Synopsis top ↑
Loess materials affect some environmental and climatological factors
in the atmosphere and are also of immense value to mankind after
accumulation on land surface where they provide the basis of a
productive agriculture in many continents. Some of the best and most
fertile agricultural land areas in the world occur in the loess
regions of Europe and China. These and other loess areas are, however,
also very sensitive to soil erosion and slope failure, e.g. by
mudflows and landslides. Because of this our workshop “Loess
Geomorphological Processes and Hazards” highlighted both the eolian
dust cycle of erosion, transport and deposition and the system of
water erosion and erosion control of loess layers.
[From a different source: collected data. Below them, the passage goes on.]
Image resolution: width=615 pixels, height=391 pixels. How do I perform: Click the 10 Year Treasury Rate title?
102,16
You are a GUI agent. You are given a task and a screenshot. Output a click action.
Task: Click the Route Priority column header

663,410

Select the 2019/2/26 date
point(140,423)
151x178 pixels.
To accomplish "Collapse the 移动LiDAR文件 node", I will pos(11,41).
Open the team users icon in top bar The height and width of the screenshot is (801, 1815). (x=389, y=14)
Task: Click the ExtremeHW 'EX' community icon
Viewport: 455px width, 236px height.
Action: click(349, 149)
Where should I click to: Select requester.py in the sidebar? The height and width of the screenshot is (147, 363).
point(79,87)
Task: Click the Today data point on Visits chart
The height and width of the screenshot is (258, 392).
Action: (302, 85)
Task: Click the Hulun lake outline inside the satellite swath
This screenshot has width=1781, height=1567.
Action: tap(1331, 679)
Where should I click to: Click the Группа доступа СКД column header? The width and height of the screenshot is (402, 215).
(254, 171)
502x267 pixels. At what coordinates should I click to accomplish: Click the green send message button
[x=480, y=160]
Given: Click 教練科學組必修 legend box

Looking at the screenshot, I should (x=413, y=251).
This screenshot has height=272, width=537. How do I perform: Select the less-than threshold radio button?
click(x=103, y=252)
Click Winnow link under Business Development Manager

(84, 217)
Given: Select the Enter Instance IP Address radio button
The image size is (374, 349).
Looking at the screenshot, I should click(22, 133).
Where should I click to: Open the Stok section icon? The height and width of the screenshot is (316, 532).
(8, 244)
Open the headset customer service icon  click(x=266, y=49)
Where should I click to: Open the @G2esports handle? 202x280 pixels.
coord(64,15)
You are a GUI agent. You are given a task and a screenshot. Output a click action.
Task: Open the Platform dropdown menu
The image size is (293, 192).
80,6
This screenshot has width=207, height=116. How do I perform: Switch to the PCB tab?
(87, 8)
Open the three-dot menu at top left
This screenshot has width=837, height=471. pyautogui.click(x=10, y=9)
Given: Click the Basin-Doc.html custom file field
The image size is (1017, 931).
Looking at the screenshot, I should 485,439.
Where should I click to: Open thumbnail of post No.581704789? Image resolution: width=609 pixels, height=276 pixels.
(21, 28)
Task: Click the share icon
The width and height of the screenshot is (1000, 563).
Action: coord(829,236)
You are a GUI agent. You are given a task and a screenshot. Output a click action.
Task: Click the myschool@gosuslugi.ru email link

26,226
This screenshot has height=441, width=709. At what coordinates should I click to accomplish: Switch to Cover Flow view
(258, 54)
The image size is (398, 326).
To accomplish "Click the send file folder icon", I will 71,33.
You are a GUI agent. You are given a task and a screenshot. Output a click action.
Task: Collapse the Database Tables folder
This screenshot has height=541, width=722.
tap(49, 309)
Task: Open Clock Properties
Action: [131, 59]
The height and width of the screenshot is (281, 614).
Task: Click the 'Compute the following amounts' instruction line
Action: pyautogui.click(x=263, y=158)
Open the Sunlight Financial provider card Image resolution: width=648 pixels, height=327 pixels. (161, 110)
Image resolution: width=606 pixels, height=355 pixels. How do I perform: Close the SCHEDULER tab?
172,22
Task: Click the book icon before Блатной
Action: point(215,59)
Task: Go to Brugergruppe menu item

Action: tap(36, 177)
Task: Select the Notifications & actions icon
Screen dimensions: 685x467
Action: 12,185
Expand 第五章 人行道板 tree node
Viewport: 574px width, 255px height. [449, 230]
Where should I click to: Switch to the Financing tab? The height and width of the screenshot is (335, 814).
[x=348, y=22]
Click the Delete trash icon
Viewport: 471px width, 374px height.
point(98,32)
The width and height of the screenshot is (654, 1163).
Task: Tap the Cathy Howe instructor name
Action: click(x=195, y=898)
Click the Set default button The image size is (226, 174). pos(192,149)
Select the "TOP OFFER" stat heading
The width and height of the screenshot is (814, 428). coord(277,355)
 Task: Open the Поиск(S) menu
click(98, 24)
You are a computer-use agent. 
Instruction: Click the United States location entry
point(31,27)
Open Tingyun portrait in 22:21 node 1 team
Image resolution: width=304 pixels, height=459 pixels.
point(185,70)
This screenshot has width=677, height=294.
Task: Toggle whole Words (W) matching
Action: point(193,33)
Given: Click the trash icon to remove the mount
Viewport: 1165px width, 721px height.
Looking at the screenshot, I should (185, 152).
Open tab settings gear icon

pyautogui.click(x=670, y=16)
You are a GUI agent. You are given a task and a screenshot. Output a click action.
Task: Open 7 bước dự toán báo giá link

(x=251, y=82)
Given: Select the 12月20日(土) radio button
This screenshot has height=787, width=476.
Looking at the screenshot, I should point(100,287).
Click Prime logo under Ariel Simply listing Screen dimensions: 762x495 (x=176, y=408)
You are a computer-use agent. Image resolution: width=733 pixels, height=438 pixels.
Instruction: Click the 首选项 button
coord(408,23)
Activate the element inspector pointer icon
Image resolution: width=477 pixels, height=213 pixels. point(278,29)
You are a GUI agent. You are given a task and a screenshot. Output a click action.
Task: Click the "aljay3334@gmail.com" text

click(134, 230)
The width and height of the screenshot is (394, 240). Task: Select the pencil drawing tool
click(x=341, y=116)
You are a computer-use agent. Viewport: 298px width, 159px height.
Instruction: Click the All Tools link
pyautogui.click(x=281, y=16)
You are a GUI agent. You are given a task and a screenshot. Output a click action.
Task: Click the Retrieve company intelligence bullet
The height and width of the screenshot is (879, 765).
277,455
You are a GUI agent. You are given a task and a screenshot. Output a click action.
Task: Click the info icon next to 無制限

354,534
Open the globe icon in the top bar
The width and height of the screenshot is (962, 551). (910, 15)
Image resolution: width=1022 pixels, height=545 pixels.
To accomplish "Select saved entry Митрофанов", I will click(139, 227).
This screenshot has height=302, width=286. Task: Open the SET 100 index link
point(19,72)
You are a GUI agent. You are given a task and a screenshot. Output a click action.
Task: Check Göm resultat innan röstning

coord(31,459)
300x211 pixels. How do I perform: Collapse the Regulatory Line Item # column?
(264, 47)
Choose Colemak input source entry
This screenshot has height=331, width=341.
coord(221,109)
This volume
contains case studies of basic and applied research from several loess
areas in the world, including the largest, the Yellow River basin and
its Loess Plateau.
The main topics discussed in this volume deal with the sources of loess material and formation of the Loess Plateau in China (by Zhang Linyuan, Dai Xuerong & Shi Zhengtao), erosional process by splash detachment (by G. Govers), transport and deposition processes of eolian dust from Chinese and African deserts (by K. Inoue & T. Naruse, A. Rapp & T. Nihlen, T. Littmann, K.Rogner & W. Smykatz-Kloss), deformation mechanism of loess material (by Miao Tiande & Wang Zhenggui), comparison between landforms of loess and loess-like materials (by S. Yokoyama, Y. Matsukura & T. Suzuki) and landslides in the loess district in China (by E. Derbyshire, Wang Jingtai, Jin Zexian, A. Billard, Y. Egels, D.K.C. Jones, M. Kasser, T. Muxart & L. Owen).